Michael Daniel 9-18-2006 ARQ, Chapter 3 Thesis: In order to evaluate an argument you must identify and evaluate the

conclusion and reasons that are given to support that conclusion. When somebody makes a conclusion they need to give supporting reasons in order to create an argument. You can sometimes identify the reasons in a statement by looking for phrases such as, “as a result of,” “because of the fact that,” “in view of,” and “for the reason that.” There are different kinds of reasons that people will give to back up their opinion. One kind of reason is evidence. Evidence consists of facts that come from empirical evidence found by experts, direct experience, statistics, analogies and metaphors. Descriptive conclusions are usually supported by evidence. A descriptive conclusion is a conclusion that makes an observation about the world. The example used in the book is that college women smoke more than college men. The reasons for that conclusion were based on statistical evidence. Another reason that people will give to support a conclusion are general statements or they will describe their beliefs or principles. This is usually only done in prescriptive arguments. The example given in the book is a paragraph stating that grade inflation is a good reason to eliminate grades completely.
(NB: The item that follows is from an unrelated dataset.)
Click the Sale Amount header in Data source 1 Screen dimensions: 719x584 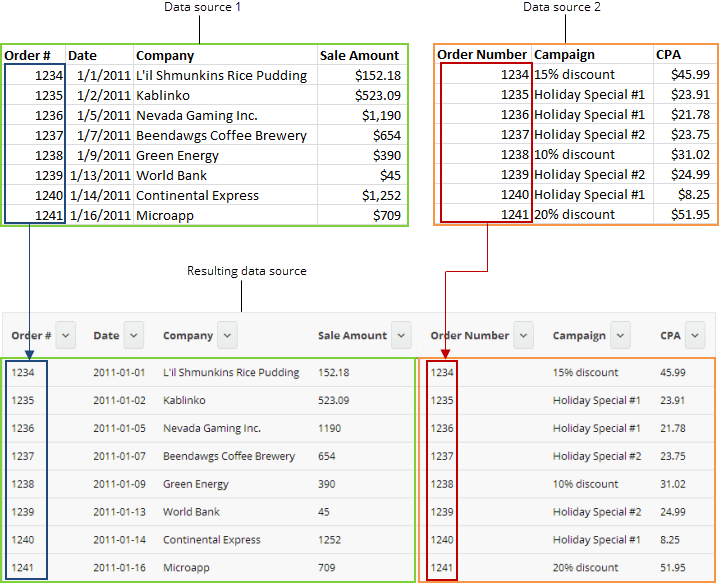tap(359, 55)
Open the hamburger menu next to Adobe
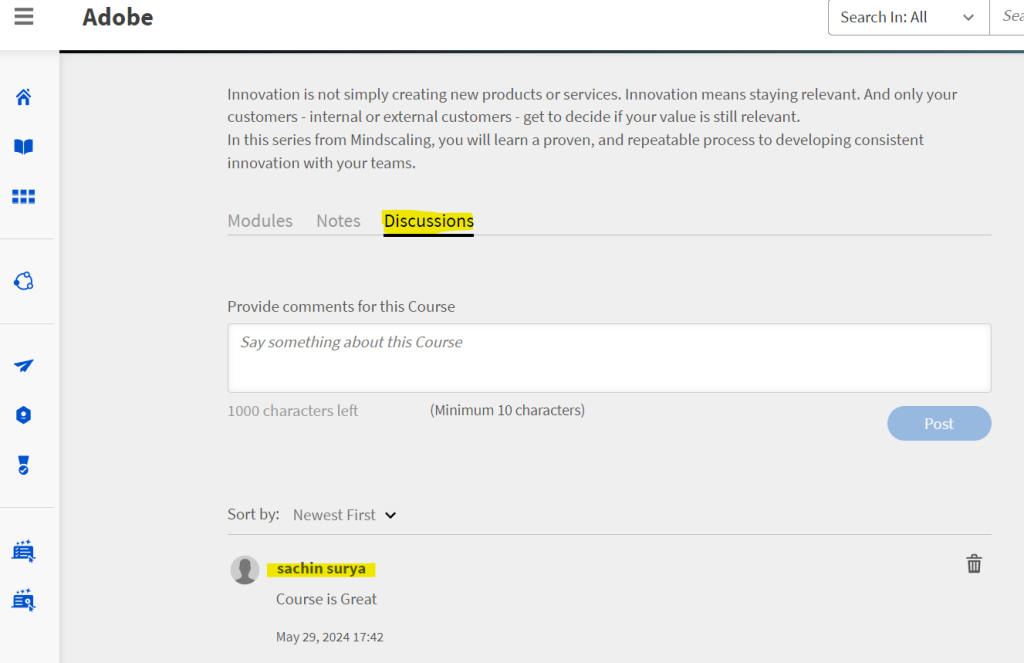 point(23,15)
The reasons for that conclusion were not evidence but they amounted to one opinion stacked on top of another. The book recommends using a highlighter to mark conclusions in a book. We should also circle indicator words, underline reasons, write notes in margins, label conclusions and reasons in the margin and use numbers to refer to reasons and

conclusions in margin notes and then use those numbers to go back and create a diagram of the logic later. The book states that, “Weak reasons create weak reasoning.” Another signal of weakness is weak-sense critical thinking. When somebody is creating arguments on the spot in order to defend a previously held position or becomes emotional when asked to give reasons for their opinion then they are using weak-sense critical thinking. When we communicate we need to be clear about what our conclusions and reasons are. I think that the book’s treatment of ‘weak-sense’ critical thinking is not useful. There is nothing wrong with creating arguments for a belief on the spot. All arguments are created somewhere; they may as well be created during a conversation as any other time and place. You can’t fault them for defending a conclusion that they previously hold. When people give a conclusion they almost always give a conclusion that they currently and have previously hold. Everybody has certain opinions that they will become emotional about. Just because somebody gets emotional about something does not mean that their argument is weak. For example, suppose somebody’s dog died. Suppose that this person tells me that they miss their dog and I asked them to support that conclusion by saying, “Why should I believe you when you tell me that you miss your dog?” In that situation I would be engaging in what the book calls ‘strong-sense’ critical thinking. Most people would become emotional in response to my ‘strong-sense’ critical thinking and if that were to happen then my friend who lost her dog would be engaging in ‘weak-sense’ critical thinking.